The fireside chat with John Donovan from AT&T -John Donovan spoke to how to go about a lot of things including 4G connection speeds, being able to watch TV with personalized ads and understanding blockchain. His words of encouragement were to “change your mindset” and don't get discouraged in learning about blockchain. He added, “It’s okay if you don't understand what’s being said, eventually, you will catch up. ...Don’t opt out by saying I’m not a tech person.”
Personal Growth after Blockland Cleveland
As a newbie and someone who would have said I’m not a tech person (no longer saying that), I can say that I did learn a lot about blockchain, how it will affect us as citizens, cryptocurrency and a few things about Cleveland that I didn’t know. Plus I met so many cool people from all over the US and Canada.
As a result of attending, I now have a digital wallet with cryptocurrency in it. It’s only a couple of dollars but its a start. I am also an investor in cryptocurrency, again I took baby steps I’m not sitting on thousands of dollars of Bitcoin or anything but maybe one day.
I understand how we are moving from having our info and data stored in one centralized and hackable place to decentralize network. Blockchain is said to be un-hackable and will only have pieces of info stored on each block. So in order to have all of your info at risk, multiple blocks across multiple computers, across various chains happening all at the same time would have to be attacked to get your info. Think about all the data and files we have stored in the cloud, the news stories and emails we get that one company was hacked and now your info is at risk)

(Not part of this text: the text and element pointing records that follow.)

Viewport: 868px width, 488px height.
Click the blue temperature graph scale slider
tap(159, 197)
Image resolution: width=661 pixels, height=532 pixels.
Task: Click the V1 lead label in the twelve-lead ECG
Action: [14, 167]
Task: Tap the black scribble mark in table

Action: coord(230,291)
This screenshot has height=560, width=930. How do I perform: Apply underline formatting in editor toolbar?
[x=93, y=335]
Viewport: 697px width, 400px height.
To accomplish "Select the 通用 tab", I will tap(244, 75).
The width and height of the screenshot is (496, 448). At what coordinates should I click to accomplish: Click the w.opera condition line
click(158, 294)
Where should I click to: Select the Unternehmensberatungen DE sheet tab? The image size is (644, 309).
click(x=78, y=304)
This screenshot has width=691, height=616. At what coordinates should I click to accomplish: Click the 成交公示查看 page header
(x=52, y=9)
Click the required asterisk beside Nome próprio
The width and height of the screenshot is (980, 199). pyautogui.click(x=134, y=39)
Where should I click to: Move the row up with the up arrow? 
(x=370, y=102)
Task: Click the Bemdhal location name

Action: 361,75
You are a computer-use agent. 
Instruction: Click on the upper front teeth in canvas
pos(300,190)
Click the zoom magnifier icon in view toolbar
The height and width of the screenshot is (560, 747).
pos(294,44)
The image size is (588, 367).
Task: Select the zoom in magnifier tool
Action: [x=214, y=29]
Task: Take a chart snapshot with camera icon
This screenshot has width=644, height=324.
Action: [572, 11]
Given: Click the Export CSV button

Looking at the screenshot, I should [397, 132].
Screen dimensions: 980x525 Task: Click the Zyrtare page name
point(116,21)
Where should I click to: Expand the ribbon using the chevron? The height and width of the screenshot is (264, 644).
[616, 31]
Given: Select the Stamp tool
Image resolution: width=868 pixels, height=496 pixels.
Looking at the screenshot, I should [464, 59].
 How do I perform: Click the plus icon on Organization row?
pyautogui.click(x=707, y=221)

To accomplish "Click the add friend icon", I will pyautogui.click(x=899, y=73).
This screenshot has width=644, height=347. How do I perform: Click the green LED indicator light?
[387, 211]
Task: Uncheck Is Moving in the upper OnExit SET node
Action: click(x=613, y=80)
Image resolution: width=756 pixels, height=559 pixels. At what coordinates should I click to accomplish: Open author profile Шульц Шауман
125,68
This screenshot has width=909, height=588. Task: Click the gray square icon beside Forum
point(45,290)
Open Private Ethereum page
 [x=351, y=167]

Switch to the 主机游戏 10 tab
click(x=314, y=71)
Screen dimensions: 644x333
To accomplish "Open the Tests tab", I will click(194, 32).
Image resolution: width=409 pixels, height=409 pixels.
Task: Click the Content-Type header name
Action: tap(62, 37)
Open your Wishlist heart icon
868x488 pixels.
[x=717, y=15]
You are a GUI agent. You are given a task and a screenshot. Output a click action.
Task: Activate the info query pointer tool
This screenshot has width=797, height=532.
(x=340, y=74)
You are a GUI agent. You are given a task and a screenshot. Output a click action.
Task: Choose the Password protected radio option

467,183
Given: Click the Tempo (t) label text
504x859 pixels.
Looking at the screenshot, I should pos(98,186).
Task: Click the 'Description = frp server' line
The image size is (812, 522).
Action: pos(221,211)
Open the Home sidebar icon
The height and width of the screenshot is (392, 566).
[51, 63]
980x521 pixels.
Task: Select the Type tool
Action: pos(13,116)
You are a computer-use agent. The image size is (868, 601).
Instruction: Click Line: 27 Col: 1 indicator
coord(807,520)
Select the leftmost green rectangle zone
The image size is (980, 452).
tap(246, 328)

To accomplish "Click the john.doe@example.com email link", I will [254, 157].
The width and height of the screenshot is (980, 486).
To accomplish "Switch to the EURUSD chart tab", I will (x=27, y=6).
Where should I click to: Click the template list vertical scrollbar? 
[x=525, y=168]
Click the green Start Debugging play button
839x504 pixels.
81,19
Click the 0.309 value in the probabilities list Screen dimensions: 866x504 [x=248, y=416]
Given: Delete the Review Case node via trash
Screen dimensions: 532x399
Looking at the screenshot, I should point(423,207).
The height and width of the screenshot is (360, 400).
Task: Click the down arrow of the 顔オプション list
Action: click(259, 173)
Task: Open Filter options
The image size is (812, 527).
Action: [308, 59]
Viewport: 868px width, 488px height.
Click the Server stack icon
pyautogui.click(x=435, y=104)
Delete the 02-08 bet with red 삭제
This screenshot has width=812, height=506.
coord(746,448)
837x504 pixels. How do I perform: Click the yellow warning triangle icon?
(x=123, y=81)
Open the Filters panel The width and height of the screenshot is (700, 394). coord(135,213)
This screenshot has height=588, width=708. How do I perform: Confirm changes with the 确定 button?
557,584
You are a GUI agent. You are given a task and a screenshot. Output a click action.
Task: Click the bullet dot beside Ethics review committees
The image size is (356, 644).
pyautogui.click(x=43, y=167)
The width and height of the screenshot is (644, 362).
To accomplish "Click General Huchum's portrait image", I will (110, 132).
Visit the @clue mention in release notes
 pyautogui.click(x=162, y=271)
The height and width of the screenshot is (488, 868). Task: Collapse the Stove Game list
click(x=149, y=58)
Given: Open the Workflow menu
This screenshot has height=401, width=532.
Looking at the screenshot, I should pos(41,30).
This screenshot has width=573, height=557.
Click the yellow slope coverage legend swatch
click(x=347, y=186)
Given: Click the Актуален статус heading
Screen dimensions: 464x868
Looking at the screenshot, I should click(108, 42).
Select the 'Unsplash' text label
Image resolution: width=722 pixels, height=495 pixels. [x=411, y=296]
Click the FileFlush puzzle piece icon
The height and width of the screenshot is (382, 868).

I am also able to understand, see opportunities to create projects or initiatives to help my friends and clients that have small businesses. I truly believe that if we as a community begin to embrace this technology and other incentives earlier we’ll be able to access support and monies that will make it easier to grow our locally-owned, women-owned, and black-owned businesses more independently which in turn will strengthen our communities.
How can I learn more?
There are lot of YouTube videos, books are articles about blockchain out there. Here are a few resources to get you started.
Nova — What is Blockchain? Available on your local PBS station or on the PBS website.
Netflix series Explained Check out episode 5 on Cryptocurrency
Blockchain Revolution- I haven’t read it yet but this book that was referred to many times at the conference. One of the authors, Alex Tapscott, also spoke at Blockland Cleveland.
In closing, the biggest thing that I learned by attending Blockland Cleveland is to not let my words and thoughts sacrifice my seat at the table. As expected the majority of the attendees were white and there were more men than women. Words like diversity or People of Color were used to speak on including more white women or people of Asia, or Indian descent.
We are still in the early stages of Cleveland becoming Blockland and Blockchain technology with many seats still available at the table. I would hope that if you are reading this you consider how you can embrace, learn about or get a seat at the Blockchain table.